Between 1964 and 1979, the country also welcomed 15,000 political exiles from Latin America, mainly Brazilians, Argentines, Uruguayans and Chileans. Then came some 13,000 refugees who fled Vietnam by sea after the war. But the reception conditions, the exhibition points out, were not always ideal, and neither were the often-unsanitary places where migrant workers were housed. This situation led to major social protests in defense of the rights of migrant workers and, later, against violence and crimes against immigrants, which were on the rise at a time of stricter immigration policies in the context of an economic crisis.
“Between 1945 and 1980, there was no law on immigration. Between 1980 and today, there is a new law almost every two years. It has become a political fact and the museum has to draw attention to it. It is part of France’s relationship with immigration,” explains Rivière.
The emergence of the ‘banlieues’
The museum also focuses on two key moments in 1983, when the far-right National Front party — now Marine Le Pen’s National Rally — won its first municipal election victories with an openly anti-immigrant discourse. At the same time, in the southern city of Marseille, a group of 32 people started a march for equality and against racism that ended weeks later in Paris with a demonstration numbering some 100,000 people.
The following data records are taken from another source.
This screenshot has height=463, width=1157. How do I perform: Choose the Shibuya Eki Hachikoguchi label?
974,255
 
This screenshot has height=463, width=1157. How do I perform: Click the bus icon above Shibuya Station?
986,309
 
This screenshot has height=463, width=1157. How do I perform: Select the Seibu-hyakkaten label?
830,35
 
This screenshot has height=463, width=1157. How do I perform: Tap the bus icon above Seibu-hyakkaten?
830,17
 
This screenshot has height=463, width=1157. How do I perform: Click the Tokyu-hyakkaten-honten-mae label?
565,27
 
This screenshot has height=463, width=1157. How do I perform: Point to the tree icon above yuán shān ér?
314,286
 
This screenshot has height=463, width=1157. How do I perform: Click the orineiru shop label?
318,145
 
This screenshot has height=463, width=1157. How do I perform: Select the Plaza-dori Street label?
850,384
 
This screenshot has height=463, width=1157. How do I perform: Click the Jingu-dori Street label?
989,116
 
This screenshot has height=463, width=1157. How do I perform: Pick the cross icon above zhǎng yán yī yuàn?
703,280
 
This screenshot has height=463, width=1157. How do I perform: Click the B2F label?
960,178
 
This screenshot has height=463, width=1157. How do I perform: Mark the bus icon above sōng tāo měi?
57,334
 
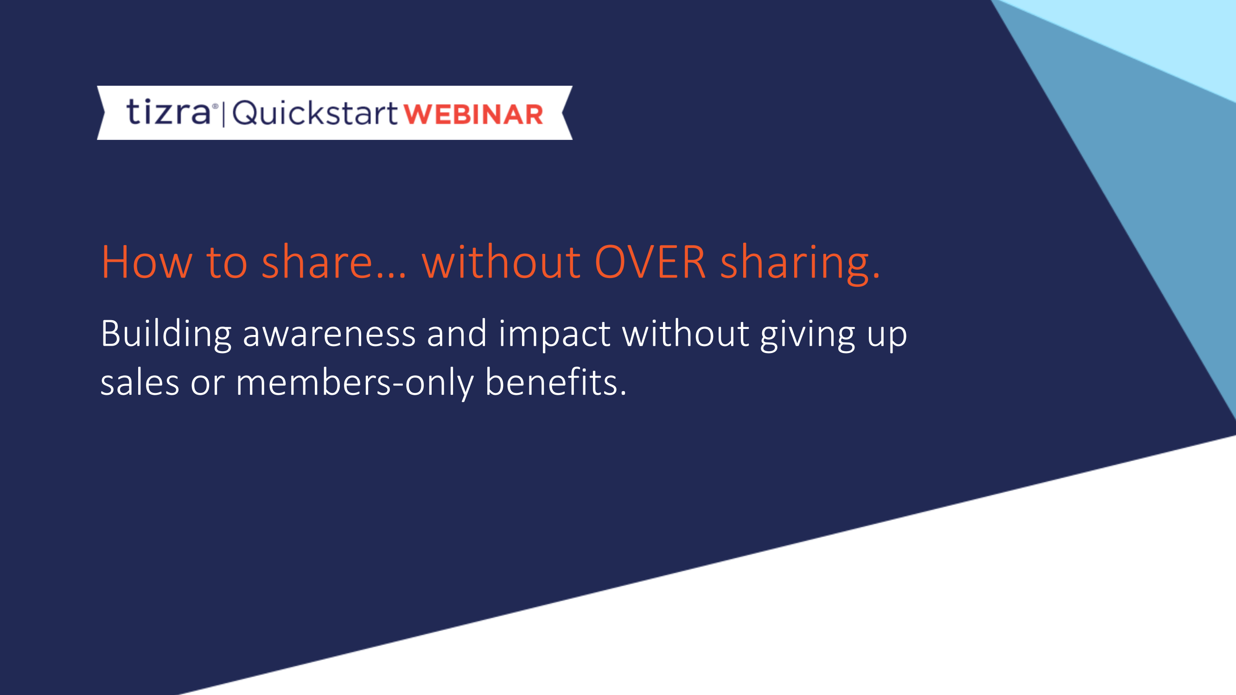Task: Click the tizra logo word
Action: point(168,112)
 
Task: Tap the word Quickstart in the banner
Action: point(315,114)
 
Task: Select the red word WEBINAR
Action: point(473,115)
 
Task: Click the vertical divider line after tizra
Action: point(223,114)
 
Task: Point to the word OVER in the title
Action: point(650,262)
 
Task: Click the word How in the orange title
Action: point(147,262)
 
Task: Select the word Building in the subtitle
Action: point(166,335)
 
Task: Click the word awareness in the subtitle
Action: point(329,335)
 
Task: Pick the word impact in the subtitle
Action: point(554,335)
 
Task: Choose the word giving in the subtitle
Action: point(808,335)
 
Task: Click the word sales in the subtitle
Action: point(140,383)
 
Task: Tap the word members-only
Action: point(355,383)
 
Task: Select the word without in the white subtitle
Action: point(686,333)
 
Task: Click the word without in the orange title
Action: point(501,262)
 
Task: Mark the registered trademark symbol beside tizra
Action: point(215,106)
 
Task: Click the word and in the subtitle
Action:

The protest shook French society and constituted the first political eruption of second-generation immigrants.
The exhibition also devotes space to the emergence of the banlieues and how they began to insert themselves into the political debates of the 1980s when these suburbs, populated mainly by the children and grandchildren of immigrants from the Maghreb and Africa, experienced their first outbreaks of violence and clashes with police forces. These flared up again two months ago after a 17-year-old of Moroccan and Algerian descent was shot and killed by a policeman in the Paris suburb of Nanterre.
To mark its reopening, the museum launched a publicity campaign with posters that read: “It is incredible how many foreigners have made French history.” One of them portrayed the monarch Louis XIV, the “Sun King,” who reigned for 72 years. In small type and in brackets, it added: “Spanish mother, Austrian grandmother.”